THE TOUGHEST OF THEM ALL by Cletus Anah
The last war between two brother towns; Ihiagwa and Nekede
Nobody in Ihiagwa needs to be told that we have a neighbour known as Nekede. Just as I am sure that she is our immediate neighbour on the north so also am I sure that sometime in history, this town (Nekede) and our Ihiagwa were at logger-heads. The bone of contention is what I cannot really put a finger on. But it came to pass that this stalemate culminated into wars that ran in concatenation. This story is about one of these wars. I have chosen this particular war for no other reason than the fact that it was the toughest of them all. The war that ended all wars and took place the olden days.
On this occasion the native doctor bustled. All the warriors were gathered in group each with his gun and ammunition to match. The native doctor went about his preparations as if the warriors did not exist. New concoctions were mixed; Herbs, root and tree barks exchanged hands as the doctor recited several incarnations apparently oblivious of the serene atmosphere around him. To the seasoned warriors, this was just one of the preparations before a war. They had seen many of its kind and hoped to see more. To the younger warriors with nothing to boast about but their bravery which earned them a place in the army of soldiers this was a novel experience. The old men of the town watched nostalgically as every movement by the warriors shot rays of light reflected by their glittering matchets in all directions.

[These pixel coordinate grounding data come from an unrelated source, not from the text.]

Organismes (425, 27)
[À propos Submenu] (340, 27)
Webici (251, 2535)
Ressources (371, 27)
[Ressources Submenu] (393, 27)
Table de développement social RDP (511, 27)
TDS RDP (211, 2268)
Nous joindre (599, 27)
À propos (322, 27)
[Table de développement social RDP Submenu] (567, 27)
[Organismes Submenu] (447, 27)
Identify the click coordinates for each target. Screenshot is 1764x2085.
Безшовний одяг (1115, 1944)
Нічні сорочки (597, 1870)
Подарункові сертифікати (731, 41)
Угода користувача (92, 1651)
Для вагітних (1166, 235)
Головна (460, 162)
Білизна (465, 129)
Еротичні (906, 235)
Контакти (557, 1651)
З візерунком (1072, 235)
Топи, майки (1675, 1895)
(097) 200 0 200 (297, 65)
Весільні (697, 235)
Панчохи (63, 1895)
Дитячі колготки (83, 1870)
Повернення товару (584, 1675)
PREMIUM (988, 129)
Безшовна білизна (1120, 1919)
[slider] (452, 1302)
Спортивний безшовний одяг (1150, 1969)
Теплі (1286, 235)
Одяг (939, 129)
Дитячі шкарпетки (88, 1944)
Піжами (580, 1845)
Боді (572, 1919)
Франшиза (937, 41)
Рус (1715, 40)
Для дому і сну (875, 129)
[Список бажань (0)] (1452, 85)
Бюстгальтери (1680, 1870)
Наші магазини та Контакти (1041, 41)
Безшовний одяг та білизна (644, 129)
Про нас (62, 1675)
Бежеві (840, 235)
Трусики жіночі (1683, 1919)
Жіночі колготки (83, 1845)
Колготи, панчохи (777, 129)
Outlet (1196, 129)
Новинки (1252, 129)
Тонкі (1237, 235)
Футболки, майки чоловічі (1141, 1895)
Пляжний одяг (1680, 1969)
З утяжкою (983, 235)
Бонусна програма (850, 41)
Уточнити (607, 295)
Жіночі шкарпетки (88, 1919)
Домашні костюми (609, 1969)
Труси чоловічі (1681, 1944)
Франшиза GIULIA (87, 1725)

The scene was reminiscent of a military parade. The occasion called for more than a military parade for Ihiagwa was preparing to select her soldiers for war against Nekede. As the native doctor finished his preparations, he got started on the task of the day – The selection. The process of selection was seemingly a simple one. The native doctor kept a rope or stick on the ground over which each and everyone of the warriors must jump before he could be deemed eligible to feature or participate in the war. The warriors who due to inadequate preparations for the war or other reasons couldn’t jump over the rope/stick were not allowed to take part in the war.
In this way, the selection exercise went on. The soldiers in high spirits with amulets and tied to their hands and waist began to cross the rope. Some who could not jump over the rope were laid off while those that jumped over got fully prepared for the war. This was the situation of things when it got to the war leader’s turn to jump the rope.
The war leader (call him general or whatever you like), a warrior from Umuokoma clan, was a giant of a man whose body was a sea of bulging muscles. He had never missed any war and was reputed to have brought home many prisoners. As he strolled towards the rope every spectator and even the native doctor at that was sure that he would cross the rope. But fate had a surprise package in store for the people of Ihiagwa. When the brave warrior got to the rope, he was inauspiciously rejected. This new development did not in any bit help the spirit of the soldiers. Nobody at that time knew why the “General” was laid off but the native doctor advised him not to participate in that particular war. So the other warriors went to war without the ´General`.
The “General” retired to his house to wait for news about the war. After waiting for sometime, he paced up and down his sitting room, went into the inner room where he got dressed for war, collected his gun and matchet and taking the short route behind his house, left for the war front – against the native doctors advice and violating the law guiding the selection of warriors. he was received at the war front with mixed feelings. They were surprised at seeing him in their midst after his rejection by the selection charm but were also happy that he was with them. Their happiness was short-lived, for the “General” was shot down not long after his arrival. His death changed the course of the war. A new tempo was reached as each side fought to take the giant’s dead body home. Corpse littered around the area where his body lay and the war raged on till eventually the Ihiagwa warriors gallantly brought the corpse home.
The death of the brave giant was a big blow not only to Ihiagwa but also to Nekede for his bravery was enviable. The two towns had seen many warriors but he was acknowledged the toughest of them all. The people of our town Ihiagwa did not want to take the “General’s” death at its face value so the elders and the native doctors got together to find out why the “General” went to war after he had been rejected by the selection charm. Their findings revealed that the “General” wife had given rein to her natural avarice, bad manners and disgusting selfishness by refusing to give her husband food.
After this a truce was called and the belligerent towns settled their differences – Shall say, for good.